Hanna, supra, at 14.

This court has implicitly analyzed the definition in a similar manner. See In re Estate of Corbin, 66 S.W.3d 84, 90-91 (Mo.App. W.D.2001). In Corbin, the beneficiaries of a specific $20,000 cash devise sought to challenge the distribution of the estate’s residue to a charitable trust under § 473.590. Id. at 88. By its express terms, § 472.010(5) mentioned these “devisees” as “interested persons.” But the court eon-cluded that these devisees would not be interested parties for purposes of challenging the distribution of the residue because they were not beneficiaries of the residuary clause. Id. at 90. They could only challenge the distribution of the residue if the trust lapsed “such that the residue of the estate would then pass to them, in whole or in part, as intestate heirs of the decedent.” Id. The court’s reasoning in Corbin accords with the notion that interested parties must possess a “property right” in the estate.

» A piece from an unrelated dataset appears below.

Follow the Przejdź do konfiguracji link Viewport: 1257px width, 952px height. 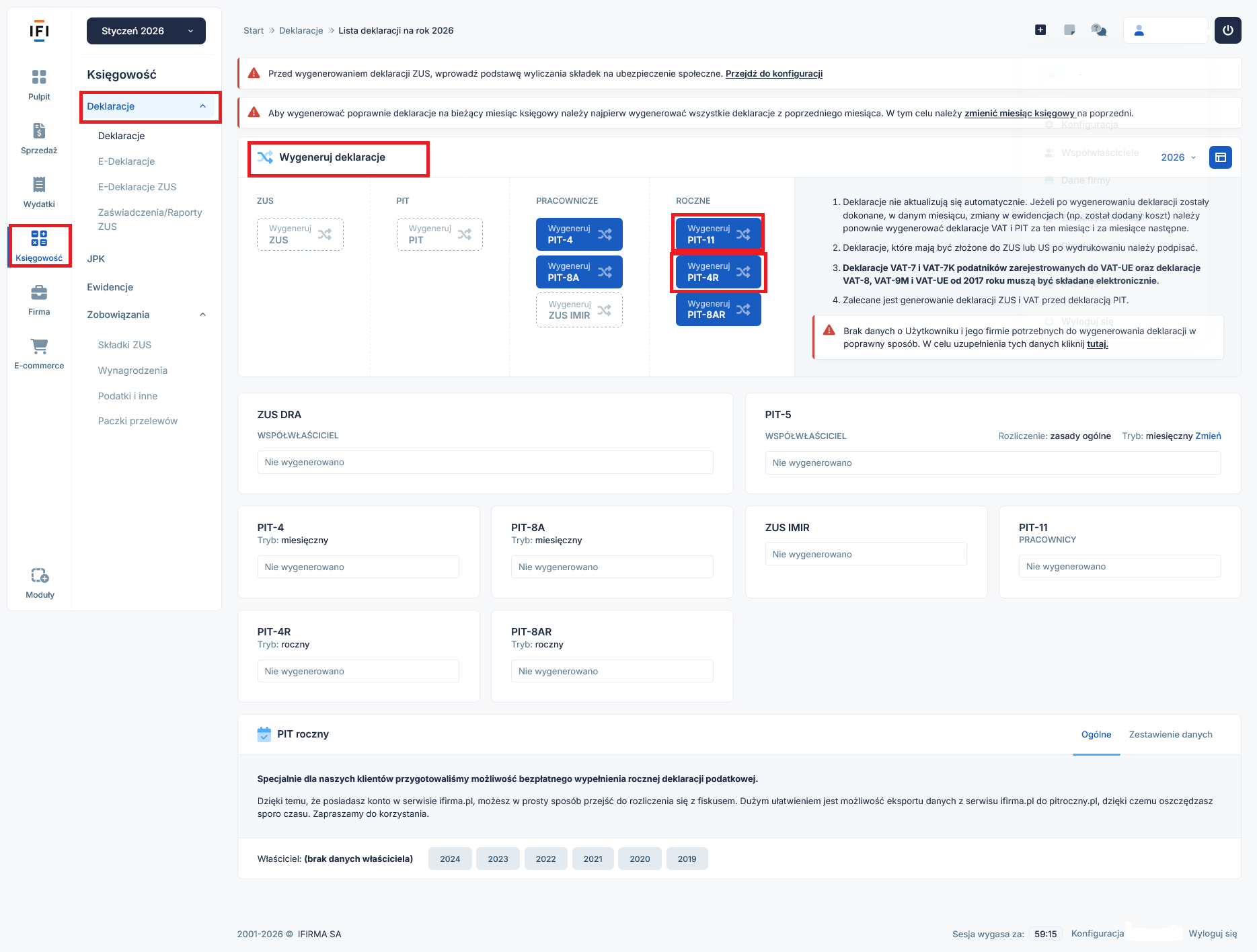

But even assuming arguendo that the probate court properly took into consideration appellants’ property rights — in spite of the clear statutory language designating devisees as “interested persons” with a right to a hearing on properly-filed objections — the court still put the cart before the horse here. Without first holding a hearing on appellants’ objections, the court denied appellants the opportunity to present evidence substantiating their objections and the dollar amounts involved. How could the probate court summarily determine that appellants lacked any property rights when the court never held a hearing to resolve the issue? Had the court conducted the requested hearing and found that all of appellants’ objections were meritorious, then the estate arguably would have had some residue left to-distribute. Section 473.590 provides the mechanism for resolving this issue.

We conclude that appellants are interested parties under § 472.010(15) and that, as a result, § 473.590 expressly requires the probate court to hold a hearing on their objections. The probate court should have conducted the required hearing on appellants’ objections before approving the final settlement.

*149IV. Conclusion

Because the probate court erred in failing to conduct a hearing on appellants’ objections under § 473.590, we reverse this case and remand with instructions to conduct the required hearing.

HAROLD L. LOWENSTEIN, P.J. and JAMES M. SMART, JR., J. concur.

. All statutory references are to RSMo 2000 unless otherwise indicated.

. Appellants objected that the estate had not accounted for a refund on a $12 safe deposit box rental and had not inventoried the contents of the box. Appellants further objected that the estate had paid $54.22 and $20.61, respectively, for a battery and service on a car that the personal representatives already had sold when they paid those sums.

. Appellants objected that the estate had not produced a bill to substantiate $840 paid to Ms. Weddle’s grandson for private nursing care. Appellants also objected that Worth County Convalescent Center's class 6 claim was not adjusted to account for this private care. Appellants objected that co-personal representative Ms. Edith Miller failed to pay rent for between eight to twelve months while she lived in a house belonging to the estate. They did not specify the amount of rent due. They likewise objected that the estate paid $591.17 for repairs to the house while Ms. Miller lived there. Finally, they objected that the estate had failed to account for a refund on farm owner’s insurance policies after the sale of the estate’s real property. They did not specify the amount of the refund.

. Appellants’ "Petition to Object to Final Settlement” did not cite any statutory authority. The only reference to any statute came during the hearing on approval of the final settlement, at which time one of the appellants referred to § 473.403.2 as authority for the proposed hearing.

. In response to appellants' argument that they are interested parties, the trial court de-dared, “You are that. But you don’t stand to gain anything.”